The one-volume Propædia is the first of three parts of the 15th edition of Encyclopædia Britannica, intended as a compendium and topical organization of the 12-volume Micropædia and the 17-volume Macropædia, which are organized alphabetically. Introduced in 1974 with the 15th edition, the Propædia and Micropædia were intended to replace the Index of the 14th edition; however, after widespread criticism, the Britannica restored the Index as a two-volume set in 1985. The core of the Propædia is its Outline of Knowledge, which seeks to provide a logical framework for all human knowledge. However, the Propædia also has several appendices listing the staff members, advisors and contributors to all three parts of the Britannica.

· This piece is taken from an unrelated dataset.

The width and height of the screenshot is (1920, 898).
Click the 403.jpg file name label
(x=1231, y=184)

The last edition of the print Britannica was published in 2010.

Outline of Knowledge
Like the Britannica as a whole, the Outline has three types of goals: 
Epistemological: to provide a systematic, hierarchical categorization of all human knowledge, a 20th-century analog of the Great Chain of Being and Francis Bacon's outline in Instauratio magna.
 Educational: to lay out a course of study for each major discipline, a "roadmap" for learning a whole field.
 Organizational: to serve as an expanded Table of Contents for the Micropædia and Macropædia.
According to Mortimer J. Adler, the designer of the Propaedia, all articles in the full Britannica were designed to fit into the Outline of Knowledge.

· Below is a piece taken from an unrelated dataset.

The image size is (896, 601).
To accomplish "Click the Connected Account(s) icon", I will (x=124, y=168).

The Outline has ten Parts, each containing from 2 to 7 Divisions, which in turn contain from 2 to 11 sections.  Each Part has an introductory essay, as listed below in the final column of Table 1, each of the ten essays written by the same individual responsible for developing the outline for that Part, which was done in consultation and collaboration with a handful of other scholars; in all, 86 men and one woman were involved in developing the Outline of Knowledge (see Table 2 below).

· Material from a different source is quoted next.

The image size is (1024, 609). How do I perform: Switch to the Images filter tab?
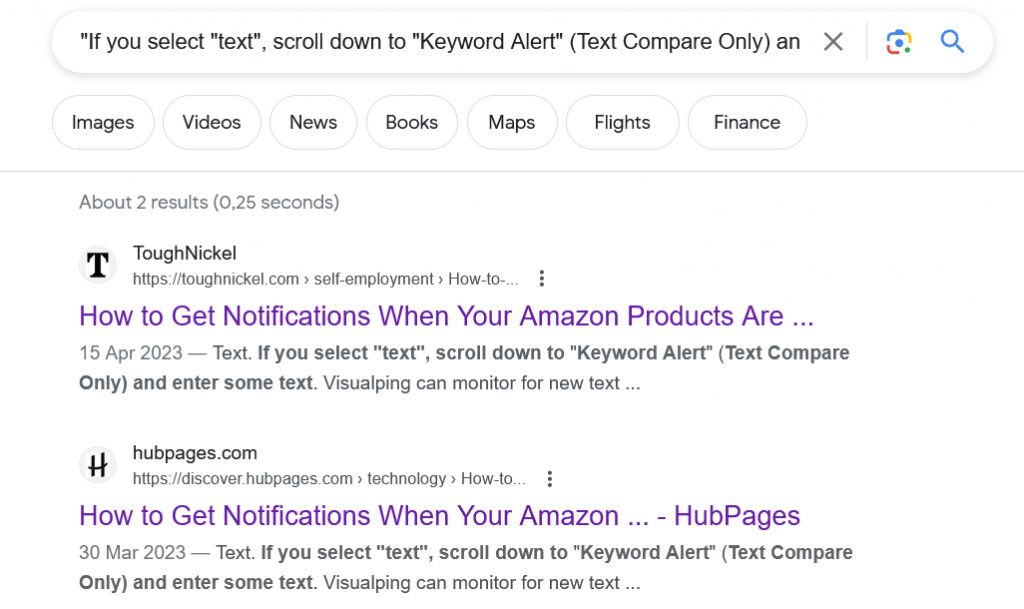[x=103, y=122]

The Outline was an eight-year project of Mortimer J. Adler, published 22 years after he published a similar effort (the Syntopicon) that attempts to provide an overview of the relationships among the "Great Ideas" in Adler's Great Books of the Western World series. (The Great Books were also published by the Encyclopædia Britannica Inc.) Adler stresses in his book, A Guidebook to Learning: For a Lifelong Pursuit of Wisdom, that the ten categories should not be taken as hierarchical but as circular.

Similar works 
Other encyclopedias have provided analogous outlines of knowledge.  In the Preface to the famous Encyclopédie (published 1751–1772), d'Alembert provides a roadmap to the knowledge of his time.  Inspired by that example, in a letter dated 15 November 1812, Dugald Stewart proposed to Archibald Constable, the owner and publisher of the Britannica, that the supplement to its 5th edition should begin with a series of dissertations that outlined and organized the knowledge of their time.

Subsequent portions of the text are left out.